The charging industry already appears to be anticipating such a future. EVgo, which operates most fast-charging stations in the U.S. outside of Tesla’s network, is now “actively evaluating a potential retrofit for NACS,” Chief Commercial Officer Jonathan Levy told POLITICO in a statement on Friday. And Blink Charging announced Monday it is developing a fast charger with both CCS and NACS connectors.
Even CharIN, the association backing CCS, said Monday it would convene a task force to support submitting NACS to a standardization process “to unify the charging standards market in North America.”
“For any technology to become a standard it must go through a due process in a standards development organization,” CharIN said in a statement.
The question for the Biden administration is whether to stick with its decision to require CCS or pivot to Tesla’s system, if that’s where the private sector is headed.

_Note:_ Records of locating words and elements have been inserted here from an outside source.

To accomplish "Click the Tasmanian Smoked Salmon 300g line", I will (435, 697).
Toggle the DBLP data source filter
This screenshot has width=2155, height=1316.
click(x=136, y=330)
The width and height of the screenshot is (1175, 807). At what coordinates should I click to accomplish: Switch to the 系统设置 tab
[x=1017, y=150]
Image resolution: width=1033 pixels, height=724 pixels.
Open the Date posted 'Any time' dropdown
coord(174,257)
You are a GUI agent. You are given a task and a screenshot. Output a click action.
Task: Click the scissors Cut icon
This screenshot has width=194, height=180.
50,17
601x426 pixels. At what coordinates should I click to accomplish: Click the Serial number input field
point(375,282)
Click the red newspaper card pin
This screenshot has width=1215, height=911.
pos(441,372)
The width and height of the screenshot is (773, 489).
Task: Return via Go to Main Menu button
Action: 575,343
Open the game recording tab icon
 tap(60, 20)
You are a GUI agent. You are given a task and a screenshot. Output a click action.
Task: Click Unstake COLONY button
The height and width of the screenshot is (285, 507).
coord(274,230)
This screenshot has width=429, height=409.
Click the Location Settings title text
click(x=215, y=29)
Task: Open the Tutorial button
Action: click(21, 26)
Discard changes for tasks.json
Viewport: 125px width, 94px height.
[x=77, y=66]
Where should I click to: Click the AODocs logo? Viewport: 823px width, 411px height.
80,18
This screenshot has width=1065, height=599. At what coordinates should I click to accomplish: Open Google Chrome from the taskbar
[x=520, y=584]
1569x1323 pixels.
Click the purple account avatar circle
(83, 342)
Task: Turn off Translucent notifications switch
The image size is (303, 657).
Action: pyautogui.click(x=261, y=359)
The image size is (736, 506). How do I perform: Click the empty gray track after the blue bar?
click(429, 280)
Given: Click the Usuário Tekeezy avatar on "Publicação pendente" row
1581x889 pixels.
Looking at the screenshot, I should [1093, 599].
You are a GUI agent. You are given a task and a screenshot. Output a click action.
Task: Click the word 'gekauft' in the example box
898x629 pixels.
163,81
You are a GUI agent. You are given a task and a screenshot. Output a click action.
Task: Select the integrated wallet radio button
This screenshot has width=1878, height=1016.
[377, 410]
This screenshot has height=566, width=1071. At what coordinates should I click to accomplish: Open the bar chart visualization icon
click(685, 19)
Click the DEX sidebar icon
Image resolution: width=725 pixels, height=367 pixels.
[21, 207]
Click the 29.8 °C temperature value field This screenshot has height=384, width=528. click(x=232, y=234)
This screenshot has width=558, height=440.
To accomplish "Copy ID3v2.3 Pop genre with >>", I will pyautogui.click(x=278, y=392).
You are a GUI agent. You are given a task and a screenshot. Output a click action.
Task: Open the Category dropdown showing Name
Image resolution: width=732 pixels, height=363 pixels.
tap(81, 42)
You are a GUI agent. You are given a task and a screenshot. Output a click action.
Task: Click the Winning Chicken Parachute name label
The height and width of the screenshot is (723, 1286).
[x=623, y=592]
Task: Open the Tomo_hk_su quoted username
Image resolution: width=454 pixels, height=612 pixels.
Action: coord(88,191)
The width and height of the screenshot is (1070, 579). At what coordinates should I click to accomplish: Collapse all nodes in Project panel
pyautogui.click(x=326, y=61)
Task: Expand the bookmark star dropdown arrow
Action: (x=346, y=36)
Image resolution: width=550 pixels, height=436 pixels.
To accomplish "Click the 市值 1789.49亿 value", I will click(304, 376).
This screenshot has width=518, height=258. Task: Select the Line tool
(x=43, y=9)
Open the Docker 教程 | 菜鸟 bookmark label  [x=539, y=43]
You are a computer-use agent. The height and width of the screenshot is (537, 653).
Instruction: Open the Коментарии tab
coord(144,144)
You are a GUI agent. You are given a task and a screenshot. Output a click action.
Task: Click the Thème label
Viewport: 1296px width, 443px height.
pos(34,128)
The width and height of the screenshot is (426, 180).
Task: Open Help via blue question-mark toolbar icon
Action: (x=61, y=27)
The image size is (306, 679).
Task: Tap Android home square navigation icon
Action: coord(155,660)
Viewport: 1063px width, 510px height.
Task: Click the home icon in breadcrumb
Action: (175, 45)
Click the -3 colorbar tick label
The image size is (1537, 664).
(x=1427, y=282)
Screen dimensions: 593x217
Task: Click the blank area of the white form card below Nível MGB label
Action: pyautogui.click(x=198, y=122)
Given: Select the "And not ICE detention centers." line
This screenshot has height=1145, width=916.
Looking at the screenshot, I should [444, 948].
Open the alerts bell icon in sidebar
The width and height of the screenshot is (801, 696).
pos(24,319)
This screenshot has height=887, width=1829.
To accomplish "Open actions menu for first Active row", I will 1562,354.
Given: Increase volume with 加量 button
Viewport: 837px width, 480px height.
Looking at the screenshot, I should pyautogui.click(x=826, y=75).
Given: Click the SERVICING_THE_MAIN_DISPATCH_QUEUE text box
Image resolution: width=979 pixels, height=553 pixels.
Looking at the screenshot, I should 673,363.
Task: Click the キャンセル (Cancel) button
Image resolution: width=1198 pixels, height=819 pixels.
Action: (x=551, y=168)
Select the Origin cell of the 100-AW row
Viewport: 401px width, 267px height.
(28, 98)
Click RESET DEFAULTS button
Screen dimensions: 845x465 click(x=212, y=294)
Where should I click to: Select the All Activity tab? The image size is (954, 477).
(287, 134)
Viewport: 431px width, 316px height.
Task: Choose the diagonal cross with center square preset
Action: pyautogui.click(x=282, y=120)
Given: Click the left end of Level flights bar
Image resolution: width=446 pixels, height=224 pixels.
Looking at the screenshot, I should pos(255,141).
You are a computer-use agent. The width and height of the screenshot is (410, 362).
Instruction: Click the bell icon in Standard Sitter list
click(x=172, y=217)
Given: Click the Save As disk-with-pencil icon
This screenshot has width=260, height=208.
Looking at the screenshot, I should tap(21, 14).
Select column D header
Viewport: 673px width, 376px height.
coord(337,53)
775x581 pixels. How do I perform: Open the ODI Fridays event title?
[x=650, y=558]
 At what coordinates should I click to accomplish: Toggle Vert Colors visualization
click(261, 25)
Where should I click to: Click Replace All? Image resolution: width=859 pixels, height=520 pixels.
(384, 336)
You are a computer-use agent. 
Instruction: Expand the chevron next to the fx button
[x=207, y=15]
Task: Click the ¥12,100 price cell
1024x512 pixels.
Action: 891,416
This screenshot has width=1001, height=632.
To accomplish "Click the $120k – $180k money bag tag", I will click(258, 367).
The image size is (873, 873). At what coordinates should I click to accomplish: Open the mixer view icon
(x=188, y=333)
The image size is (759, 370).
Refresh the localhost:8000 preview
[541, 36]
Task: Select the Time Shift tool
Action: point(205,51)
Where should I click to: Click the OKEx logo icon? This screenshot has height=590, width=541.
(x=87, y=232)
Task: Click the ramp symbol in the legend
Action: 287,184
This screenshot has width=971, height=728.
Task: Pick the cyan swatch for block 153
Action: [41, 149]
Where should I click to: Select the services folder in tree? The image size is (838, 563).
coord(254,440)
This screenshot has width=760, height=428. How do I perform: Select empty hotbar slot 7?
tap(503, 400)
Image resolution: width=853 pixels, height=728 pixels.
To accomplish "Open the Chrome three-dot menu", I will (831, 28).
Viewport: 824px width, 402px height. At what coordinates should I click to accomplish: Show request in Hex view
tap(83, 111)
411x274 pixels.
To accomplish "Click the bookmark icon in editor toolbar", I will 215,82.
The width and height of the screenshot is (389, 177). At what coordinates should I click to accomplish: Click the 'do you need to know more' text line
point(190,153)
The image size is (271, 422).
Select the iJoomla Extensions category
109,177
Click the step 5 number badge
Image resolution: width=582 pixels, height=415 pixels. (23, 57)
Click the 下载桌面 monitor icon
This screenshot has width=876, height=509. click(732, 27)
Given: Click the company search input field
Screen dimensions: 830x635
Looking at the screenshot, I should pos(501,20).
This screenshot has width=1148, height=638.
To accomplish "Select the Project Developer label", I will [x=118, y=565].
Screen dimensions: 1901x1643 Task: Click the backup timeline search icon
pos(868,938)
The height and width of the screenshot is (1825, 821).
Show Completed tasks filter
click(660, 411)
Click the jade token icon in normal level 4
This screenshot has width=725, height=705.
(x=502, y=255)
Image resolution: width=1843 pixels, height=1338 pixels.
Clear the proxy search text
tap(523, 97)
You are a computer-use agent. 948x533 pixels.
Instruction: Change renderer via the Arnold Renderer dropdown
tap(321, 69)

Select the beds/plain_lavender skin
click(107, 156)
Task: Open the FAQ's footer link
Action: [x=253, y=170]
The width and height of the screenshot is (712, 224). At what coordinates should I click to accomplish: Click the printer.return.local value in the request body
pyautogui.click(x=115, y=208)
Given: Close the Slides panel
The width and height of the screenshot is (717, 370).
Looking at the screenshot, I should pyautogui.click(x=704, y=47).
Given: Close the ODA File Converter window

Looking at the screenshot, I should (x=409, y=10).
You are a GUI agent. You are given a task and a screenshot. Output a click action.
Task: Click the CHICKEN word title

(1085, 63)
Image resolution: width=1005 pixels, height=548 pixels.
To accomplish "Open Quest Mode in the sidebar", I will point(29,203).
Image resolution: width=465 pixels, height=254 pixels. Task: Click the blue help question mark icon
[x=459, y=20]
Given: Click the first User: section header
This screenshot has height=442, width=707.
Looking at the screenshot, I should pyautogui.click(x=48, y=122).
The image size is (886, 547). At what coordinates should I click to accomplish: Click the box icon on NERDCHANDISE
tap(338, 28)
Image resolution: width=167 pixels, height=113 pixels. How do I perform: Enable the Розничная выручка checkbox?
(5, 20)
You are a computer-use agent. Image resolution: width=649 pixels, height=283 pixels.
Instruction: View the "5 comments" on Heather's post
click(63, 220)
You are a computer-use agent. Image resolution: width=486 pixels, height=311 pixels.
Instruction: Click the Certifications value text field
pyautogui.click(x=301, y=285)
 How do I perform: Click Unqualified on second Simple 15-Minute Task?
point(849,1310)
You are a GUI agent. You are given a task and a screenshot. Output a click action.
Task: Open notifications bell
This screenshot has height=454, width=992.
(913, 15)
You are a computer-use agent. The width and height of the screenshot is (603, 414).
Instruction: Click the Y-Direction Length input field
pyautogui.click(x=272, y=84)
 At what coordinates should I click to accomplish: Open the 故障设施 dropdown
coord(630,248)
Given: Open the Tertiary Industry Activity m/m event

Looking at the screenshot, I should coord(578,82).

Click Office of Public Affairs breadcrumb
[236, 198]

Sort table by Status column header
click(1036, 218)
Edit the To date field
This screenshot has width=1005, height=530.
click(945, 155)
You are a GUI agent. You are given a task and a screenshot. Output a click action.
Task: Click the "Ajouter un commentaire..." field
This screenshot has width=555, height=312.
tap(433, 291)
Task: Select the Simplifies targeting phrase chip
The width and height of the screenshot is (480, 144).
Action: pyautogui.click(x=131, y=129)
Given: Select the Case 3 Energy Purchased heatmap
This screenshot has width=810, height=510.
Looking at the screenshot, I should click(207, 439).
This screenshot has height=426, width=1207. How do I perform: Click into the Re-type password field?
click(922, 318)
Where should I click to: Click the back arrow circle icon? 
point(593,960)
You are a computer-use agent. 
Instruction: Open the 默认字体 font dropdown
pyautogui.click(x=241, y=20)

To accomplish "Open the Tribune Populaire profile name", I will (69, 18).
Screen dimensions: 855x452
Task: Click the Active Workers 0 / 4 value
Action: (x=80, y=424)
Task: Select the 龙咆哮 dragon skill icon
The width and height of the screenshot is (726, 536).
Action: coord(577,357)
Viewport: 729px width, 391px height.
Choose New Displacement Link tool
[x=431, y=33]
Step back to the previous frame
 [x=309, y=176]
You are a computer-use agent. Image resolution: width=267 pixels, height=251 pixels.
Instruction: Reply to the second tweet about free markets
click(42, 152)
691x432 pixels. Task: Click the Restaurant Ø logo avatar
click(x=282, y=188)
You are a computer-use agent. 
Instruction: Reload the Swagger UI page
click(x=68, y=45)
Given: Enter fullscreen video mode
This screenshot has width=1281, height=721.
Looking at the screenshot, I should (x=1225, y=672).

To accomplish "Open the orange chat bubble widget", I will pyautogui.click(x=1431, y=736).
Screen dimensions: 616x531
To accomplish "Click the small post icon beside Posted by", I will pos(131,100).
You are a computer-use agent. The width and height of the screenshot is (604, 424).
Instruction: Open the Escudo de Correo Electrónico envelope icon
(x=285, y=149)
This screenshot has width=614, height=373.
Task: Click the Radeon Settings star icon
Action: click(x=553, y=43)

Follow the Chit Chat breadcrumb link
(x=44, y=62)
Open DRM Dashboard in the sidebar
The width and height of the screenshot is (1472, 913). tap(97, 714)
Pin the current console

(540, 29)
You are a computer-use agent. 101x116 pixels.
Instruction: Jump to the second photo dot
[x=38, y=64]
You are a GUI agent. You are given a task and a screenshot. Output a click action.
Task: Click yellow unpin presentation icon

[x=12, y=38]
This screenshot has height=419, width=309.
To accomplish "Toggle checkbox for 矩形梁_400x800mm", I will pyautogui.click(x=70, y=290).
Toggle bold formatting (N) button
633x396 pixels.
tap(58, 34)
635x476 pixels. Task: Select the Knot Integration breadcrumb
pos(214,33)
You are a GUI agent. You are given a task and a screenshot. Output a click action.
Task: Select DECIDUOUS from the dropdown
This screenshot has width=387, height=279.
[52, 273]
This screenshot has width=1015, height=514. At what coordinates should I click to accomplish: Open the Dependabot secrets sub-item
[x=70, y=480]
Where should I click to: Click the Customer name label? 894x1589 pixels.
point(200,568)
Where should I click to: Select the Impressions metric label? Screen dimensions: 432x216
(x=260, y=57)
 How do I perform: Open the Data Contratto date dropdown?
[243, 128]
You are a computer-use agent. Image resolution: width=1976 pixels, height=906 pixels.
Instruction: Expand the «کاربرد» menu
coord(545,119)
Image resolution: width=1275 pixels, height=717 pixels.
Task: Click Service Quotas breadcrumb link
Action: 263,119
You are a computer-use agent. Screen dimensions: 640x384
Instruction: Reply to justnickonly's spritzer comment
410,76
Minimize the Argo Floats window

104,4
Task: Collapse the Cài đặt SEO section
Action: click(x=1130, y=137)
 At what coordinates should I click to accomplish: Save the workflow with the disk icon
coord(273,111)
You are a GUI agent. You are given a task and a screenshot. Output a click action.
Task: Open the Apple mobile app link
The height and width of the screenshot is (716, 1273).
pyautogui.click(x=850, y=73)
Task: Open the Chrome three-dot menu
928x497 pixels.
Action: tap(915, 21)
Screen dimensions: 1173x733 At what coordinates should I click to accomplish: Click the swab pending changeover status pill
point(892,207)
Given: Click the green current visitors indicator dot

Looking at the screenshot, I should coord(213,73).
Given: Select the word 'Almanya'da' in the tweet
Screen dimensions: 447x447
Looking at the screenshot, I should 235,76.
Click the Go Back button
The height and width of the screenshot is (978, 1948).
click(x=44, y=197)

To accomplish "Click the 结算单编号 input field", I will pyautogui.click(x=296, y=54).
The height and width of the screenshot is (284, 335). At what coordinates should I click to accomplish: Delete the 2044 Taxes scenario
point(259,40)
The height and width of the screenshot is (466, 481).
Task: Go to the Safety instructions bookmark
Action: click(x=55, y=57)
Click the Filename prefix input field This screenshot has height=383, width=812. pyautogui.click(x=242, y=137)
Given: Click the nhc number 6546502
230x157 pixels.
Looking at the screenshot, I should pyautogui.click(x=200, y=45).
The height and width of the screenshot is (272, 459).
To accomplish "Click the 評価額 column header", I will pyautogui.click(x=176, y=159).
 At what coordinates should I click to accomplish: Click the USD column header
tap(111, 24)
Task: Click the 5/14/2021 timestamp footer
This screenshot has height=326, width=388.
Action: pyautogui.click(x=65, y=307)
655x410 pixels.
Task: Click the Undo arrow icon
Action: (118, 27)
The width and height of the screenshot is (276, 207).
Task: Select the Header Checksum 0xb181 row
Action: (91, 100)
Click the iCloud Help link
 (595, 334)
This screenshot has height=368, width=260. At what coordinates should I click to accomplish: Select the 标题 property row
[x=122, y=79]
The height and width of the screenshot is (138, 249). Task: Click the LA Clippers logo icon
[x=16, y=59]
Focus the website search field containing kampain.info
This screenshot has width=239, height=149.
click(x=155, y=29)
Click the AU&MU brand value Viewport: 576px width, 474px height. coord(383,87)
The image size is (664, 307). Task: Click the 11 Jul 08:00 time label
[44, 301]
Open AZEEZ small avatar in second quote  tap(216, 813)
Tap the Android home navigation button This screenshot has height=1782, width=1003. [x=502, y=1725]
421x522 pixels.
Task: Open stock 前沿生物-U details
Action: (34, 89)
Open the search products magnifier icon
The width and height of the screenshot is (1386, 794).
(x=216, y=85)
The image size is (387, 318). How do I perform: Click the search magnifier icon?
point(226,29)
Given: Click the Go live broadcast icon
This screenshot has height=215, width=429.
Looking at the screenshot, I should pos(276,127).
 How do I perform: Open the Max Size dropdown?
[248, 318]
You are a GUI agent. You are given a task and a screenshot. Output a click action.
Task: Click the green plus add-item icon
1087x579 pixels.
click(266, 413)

“They were rightfully trying to nudge the industry along in the direction it was already going at the time,” Schwain said. “These announcements may change course — may have us rethinking what those minimum standards are that the federal government put in place.”
Pushing for development of both standards could drive up the cost of constructing stations and make the charging experience more difficult for drivers, even with the availability of adapters, Sosinov said.
“Whereas I would prefer that NACS have ‘won’ the standards war, this effectively ensures that there will continue to be a standards war,” Sosinov said. “For the consumers, having one standard [CCS], even if it is a sub-standard standard, ultimately would have been better.”
CharIN’s Logvinov agreed, saying there are “no winners in standard wars.”
“All parties lose because consumers are confused, they delay the adoption,” he said. “If we need to continue with multiple connectors and chargers, it’s going to cost more to develop and deploy the infrastructure.”